A ottobre 2022 l’inflazione ha raggiunto il +11.9% su base annua. Per trovare un livello superiore nella crescita dei prezzi del “carrello della spesa”, è necessario risalire a giugno 1983 quando si registrò un +13,0%.

Un balzo che avrà nuovi effetti drammatici sul portafoglio delle famiglie e sui bilanci delle imprese agricole, costrette, queste ultime, a fare i conti con una pericolosa deflazione. Ai produttori, infatti, continuano a essere riconosciuti prezzi troppo bassi rispetto ai forti aumenti dei costi di produzione.

Il Centro Studi Cia nazionale ha elaborato i dati diffusi dall’Istat riguardo ai prezzi al consumo dei beni alimentari in Italia e, calcolando gli incrementi fatti registrare mensilmente nel 2022, si ricava una spesa media di +384 euro per ogni famiglia da gennaio. Da inizio anno, dunque, gli italiani hanno speso 9,7 miliardi in più per il “carrello della spesa alimentare”.

Nel dettaglio, si riscontra una ripresa dell’indice dei prezzi al consumo dell’1,9% trainata dai prodotti freschi non lavorati, i cui prezzi sono cresciuti del 2,4%, mentre, quelli della trasformazione agroindustriale hanno fatto registrare un incremento più contenuto (+1,7%). Dal lato delle variazioni annue (rispetto all’ottobre 2021) il carrello “generale” di prodotti agricoli, cibi e bevande analcoliche è aumentato del 13,1%. Rispetto a quest’ultima evidenza, a differenza di quanto osservato nella lettura delle variazioni mensili, sono stati i prezzi dei prodotti lavorati a crescere maggiormente (+13,4% contro il +12,9% dei non lavorati). Concentrando l’attenzione sui beni agricoli (non lavorati), per il mese di ottobre l’Istat evidenzia che: “l’accelerazione dei prezzi dei vegetali freschi o refrigerati diversi dalle patate (da +16,7% a +25,1%; +8,2% su base mensile), mentre rallentano quelli della Frutta fresca o refrigerata (da +7,9% a +6,5%; +0,7% rispetto a settembre)”.

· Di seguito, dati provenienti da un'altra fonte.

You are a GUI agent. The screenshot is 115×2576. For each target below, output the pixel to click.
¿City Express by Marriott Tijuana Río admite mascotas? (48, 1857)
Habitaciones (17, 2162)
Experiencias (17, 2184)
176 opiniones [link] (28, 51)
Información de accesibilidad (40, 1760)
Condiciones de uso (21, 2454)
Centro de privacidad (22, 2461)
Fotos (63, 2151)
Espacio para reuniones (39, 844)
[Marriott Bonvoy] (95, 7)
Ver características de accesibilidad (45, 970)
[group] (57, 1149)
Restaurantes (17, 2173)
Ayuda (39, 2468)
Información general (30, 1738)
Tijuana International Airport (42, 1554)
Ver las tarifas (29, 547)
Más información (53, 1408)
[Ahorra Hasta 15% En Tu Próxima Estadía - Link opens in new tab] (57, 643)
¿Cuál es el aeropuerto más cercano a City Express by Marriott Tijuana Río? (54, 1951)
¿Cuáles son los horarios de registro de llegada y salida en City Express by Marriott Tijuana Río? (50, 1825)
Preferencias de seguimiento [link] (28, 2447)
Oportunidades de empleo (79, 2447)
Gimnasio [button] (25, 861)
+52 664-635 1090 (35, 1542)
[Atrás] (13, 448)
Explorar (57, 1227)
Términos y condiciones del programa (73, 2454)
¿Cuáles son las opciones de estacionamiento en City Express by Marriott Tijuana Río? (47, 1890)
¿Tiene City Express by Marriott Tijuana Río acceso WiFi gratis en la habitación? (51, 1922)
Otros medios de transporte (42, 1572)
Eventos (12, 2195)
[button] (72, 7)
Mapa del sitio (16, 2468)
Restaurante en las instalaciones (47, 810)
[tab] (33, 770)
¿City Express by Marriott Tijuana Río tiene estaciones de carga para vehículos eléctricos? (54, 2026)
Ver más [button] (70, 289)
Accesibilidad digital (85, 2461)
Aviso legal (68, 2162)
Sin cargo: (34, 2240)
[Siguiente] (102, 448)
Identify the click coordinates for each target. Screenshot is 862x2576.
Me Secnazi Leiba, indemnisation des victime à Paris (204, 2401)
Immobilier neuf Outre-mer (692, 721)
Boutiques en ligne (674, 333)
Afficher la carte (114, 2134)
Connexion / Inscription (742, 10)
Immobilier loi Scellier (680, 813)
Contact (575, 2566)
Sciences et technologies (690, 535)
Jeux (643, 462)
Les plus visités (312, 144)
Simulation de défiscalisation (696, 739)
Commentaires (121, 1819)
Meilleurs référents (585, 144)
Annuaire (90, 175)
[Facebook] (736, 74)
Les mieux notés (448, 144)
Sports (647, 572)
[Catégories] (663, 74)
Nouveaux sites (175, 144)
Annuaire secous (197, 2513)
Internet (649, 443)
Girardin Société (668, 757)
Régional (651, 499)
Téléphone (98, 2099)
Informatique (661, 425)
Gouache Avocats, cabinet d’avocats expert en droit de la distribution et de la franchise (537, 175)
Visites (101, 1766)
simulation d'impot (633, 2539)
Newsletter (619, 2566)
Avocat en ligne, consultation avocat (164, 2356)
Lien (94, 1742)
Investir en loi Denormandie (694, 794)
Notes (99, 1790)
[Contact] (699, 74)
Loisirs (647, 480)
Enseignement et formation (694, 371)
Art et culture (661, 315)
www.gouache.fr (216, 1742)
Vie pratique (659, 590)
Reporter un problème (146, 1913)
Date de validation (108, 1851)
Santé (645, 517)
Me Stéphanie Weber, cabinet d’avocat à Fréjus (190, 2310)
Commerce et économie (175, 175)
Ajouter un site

«Come più volte sottolineato questo aumento incontrastato dei prezzi determina l’insostenibilità dei costi di produzione per tutto il comparto primario. Appare chiaro che la Sardegna, che subisce le conseguenze degli atavici irrisolti problemi relativi alla continuità territoriale delle merci, risulta essere tra le regioni più in difficoltà», commenta il direttore regionale di Cia Sardegna, Alessandro Vacca. «In questo contesto, inoltre, il divario della forbice tra prezzi pagati ai produttori per il conferimento dei beni rispetto a quanto pagato al banco di vendita dai consumatori, fa scaturire un danno sia per i produttori che si vedono restringere lo sbocco di mercato, sia per i consumatori, costretti a ridurre gli acquisti, con un impoverimento complessivo dell’intera società sarda», continua Vacca. «Si ribadisce quindi la necessità di intervenire puntualmente nella catena del valore e della distribuzione, prevedendo oltre che risorse e misure specifiche, anche interventi mirati sulle filiere, al fine di ridurre i costi e arginare le speculazioni in atto. Una crisi che incide ancora di più in Sardegna, dove imprese e consumatori pagano anche lo scotto dell’insularità».